• **AIM**: Convert the records, from the line containing "Viewport: 1280px width, 800px" through the end of the records, into a Markdown table with the columns Row and Line. Number each row, skip blank lines, and leave the pictures out.

---- DATASET RECORDS

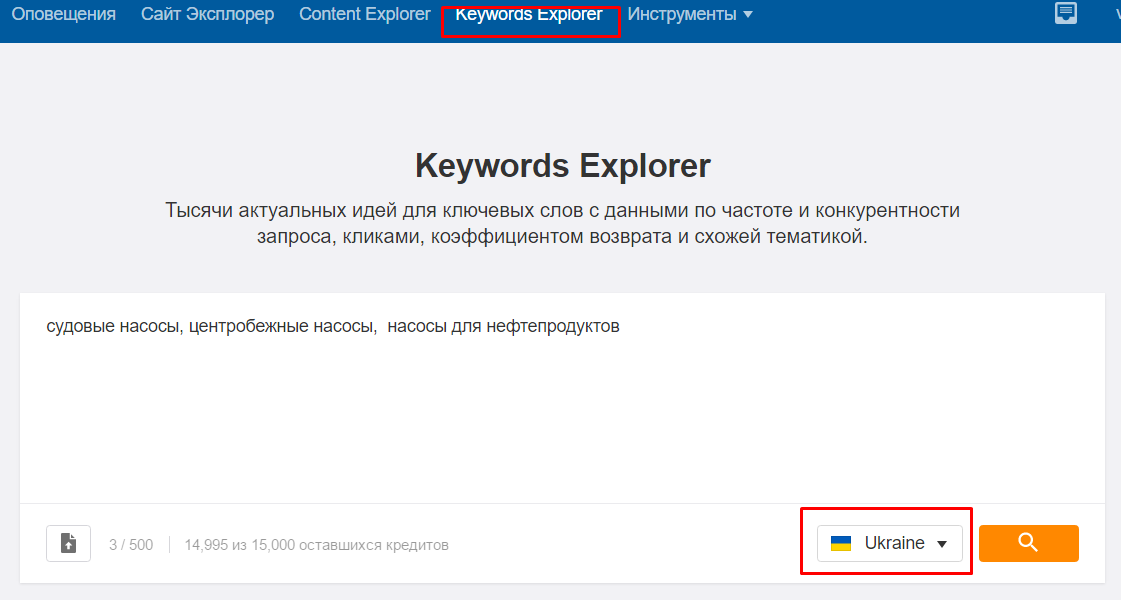This screenshot has height=600, width=1121.
Task: Open the inbox notifications icon top right
Action: 1065,14
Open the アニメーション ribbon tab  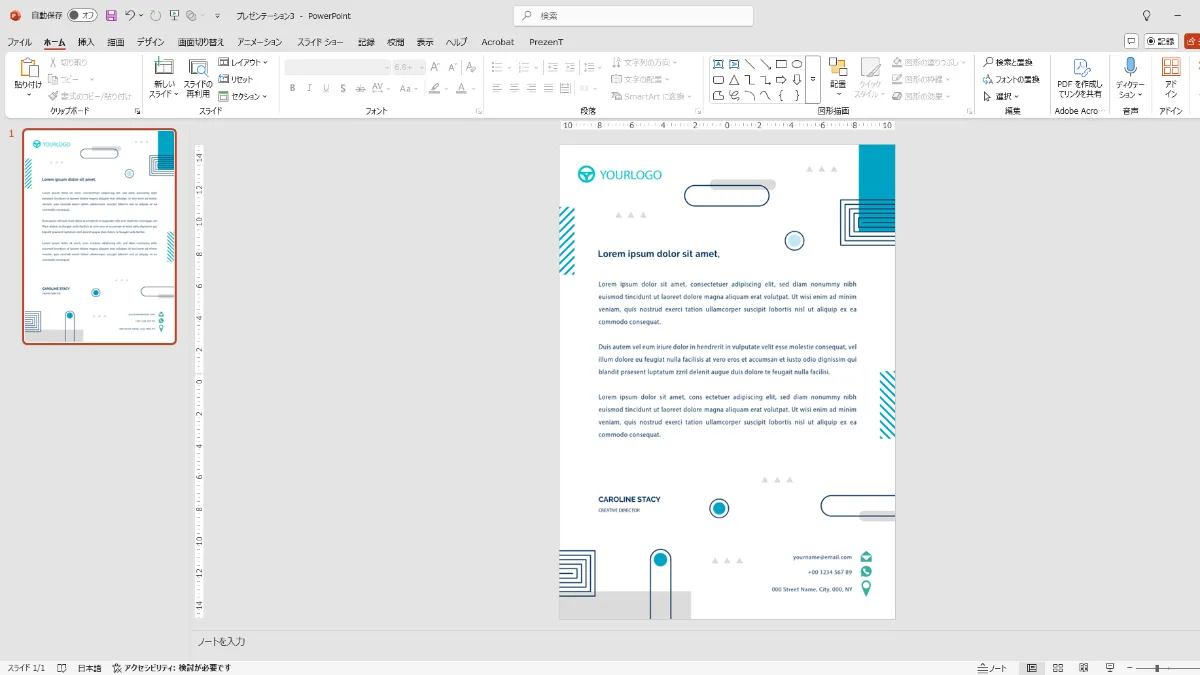(260, 42)
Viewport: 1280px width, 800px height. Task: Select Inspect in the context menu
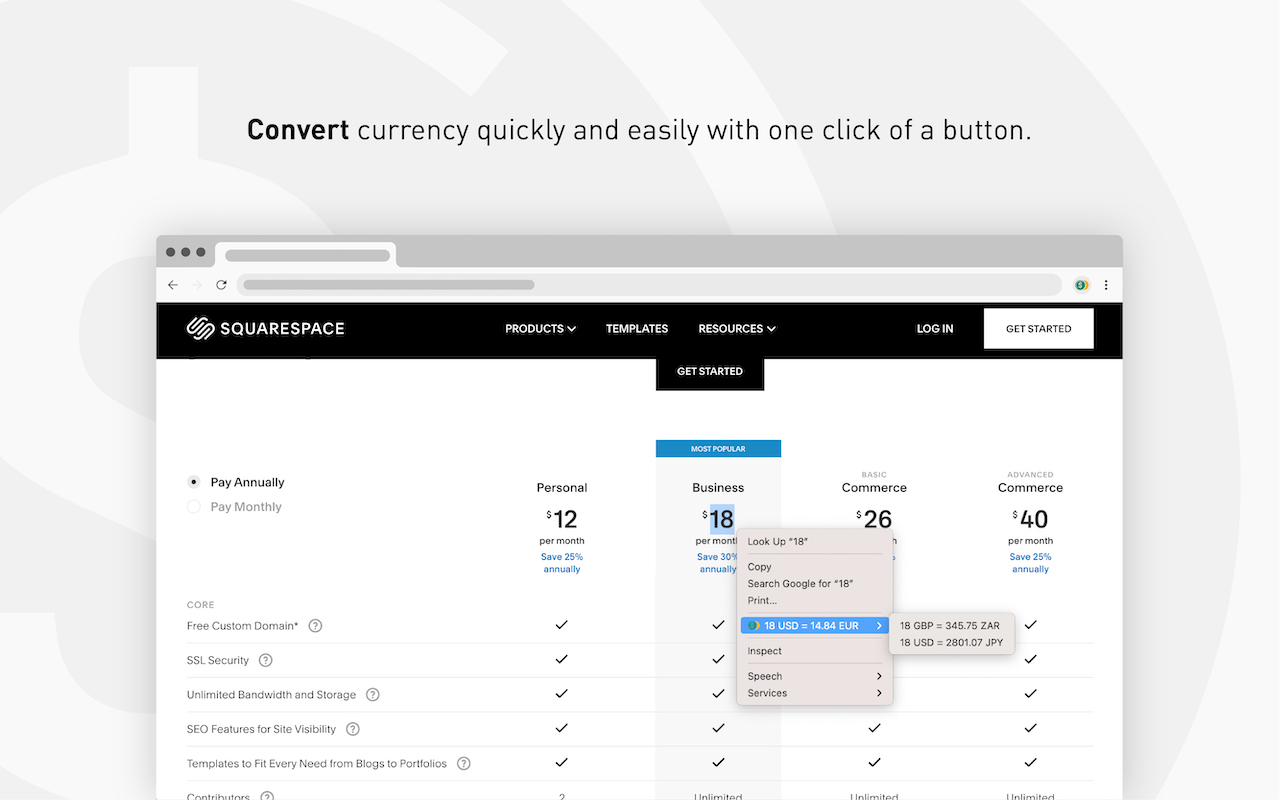click(x=764, y=650)
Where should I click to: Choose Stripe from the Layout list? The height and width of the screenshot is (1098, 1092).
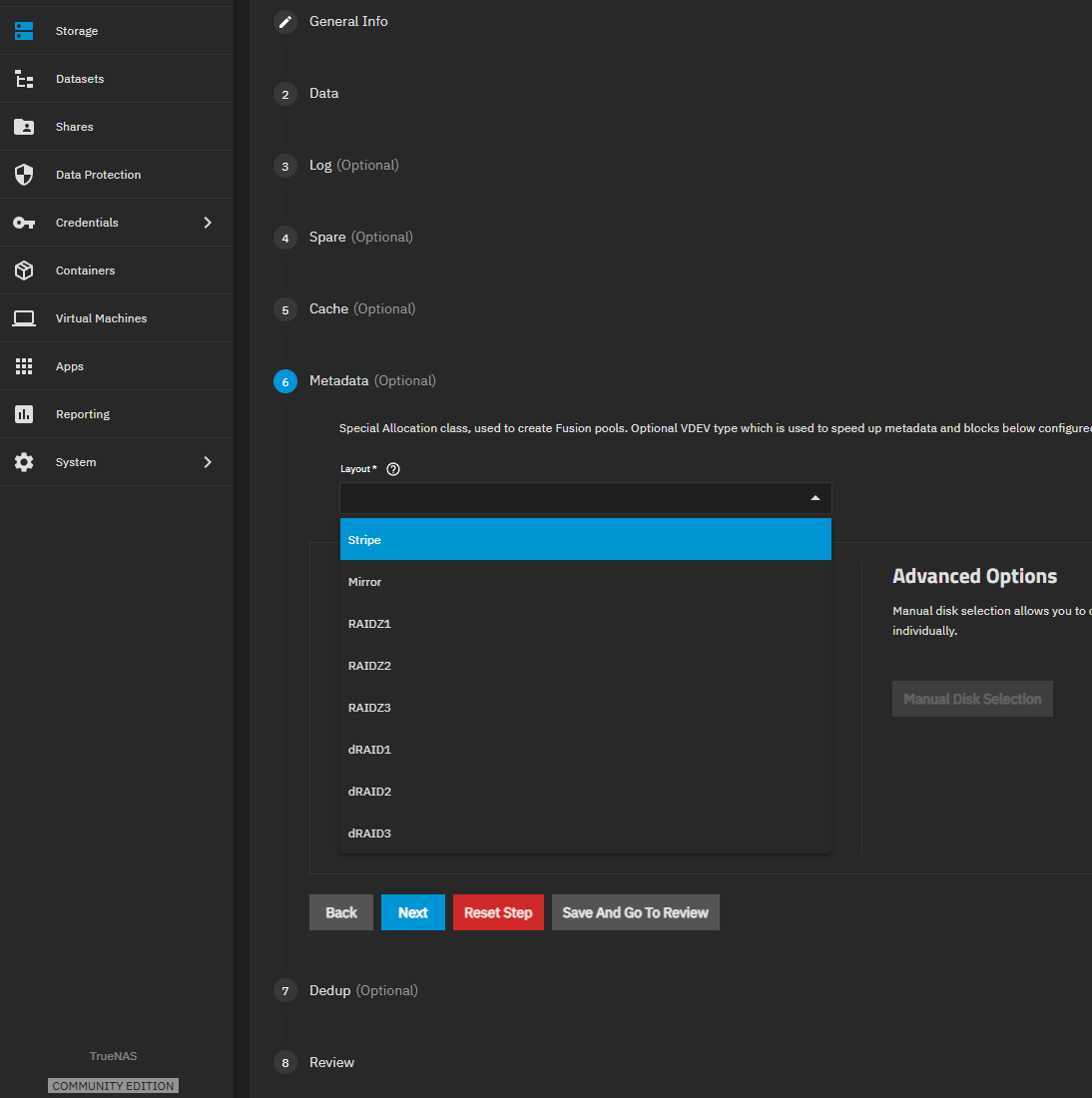pyautogui.click(x=585, y=540)
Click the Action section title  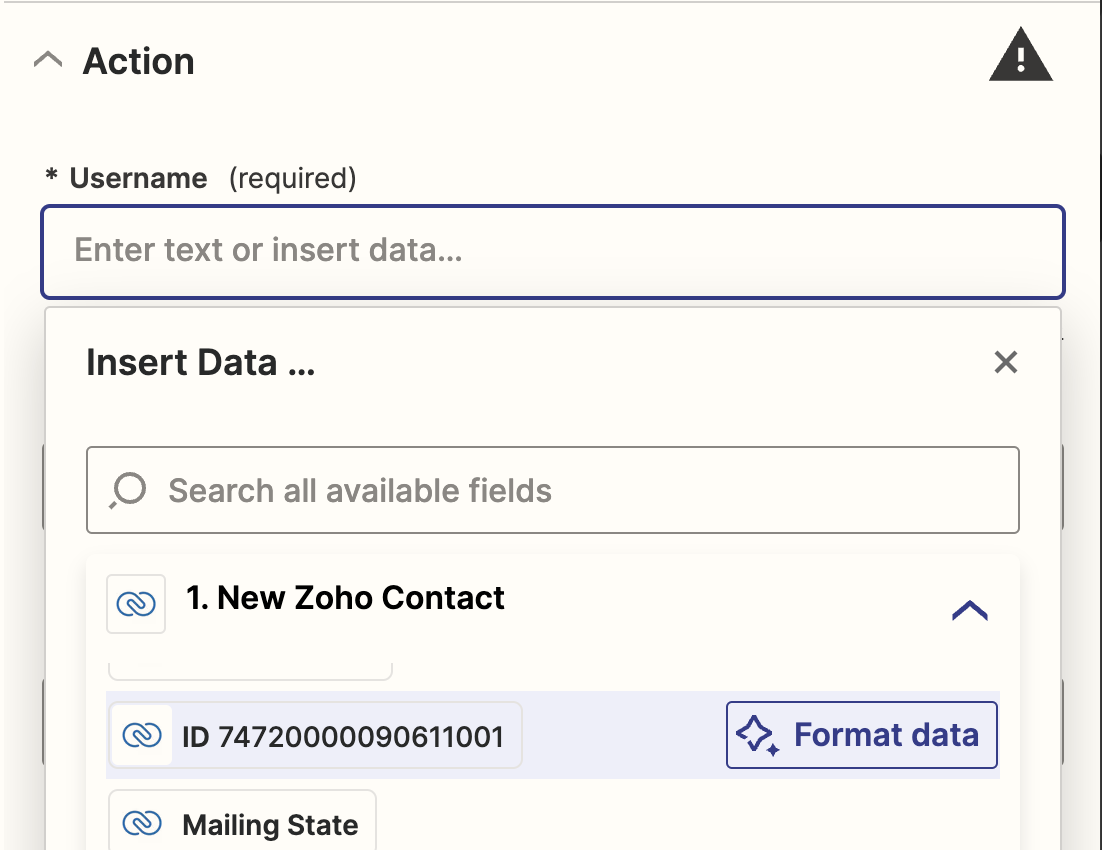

--------

• **THE REPLY**:
| Row | Line |
|---|---|
| 1 | Viewport: 1280px width, 800px height. Task: Select Inspect in the context menu |
| 2 | click(x=764, y=650) |
| 3 | Where should I click to: Choose Stripe from the Layout list? The height and width of the screenshot is (1098, 1092). |
| 4 | pyautogui.click(x=585, y=540) |
| 5 | Click the Action section title   |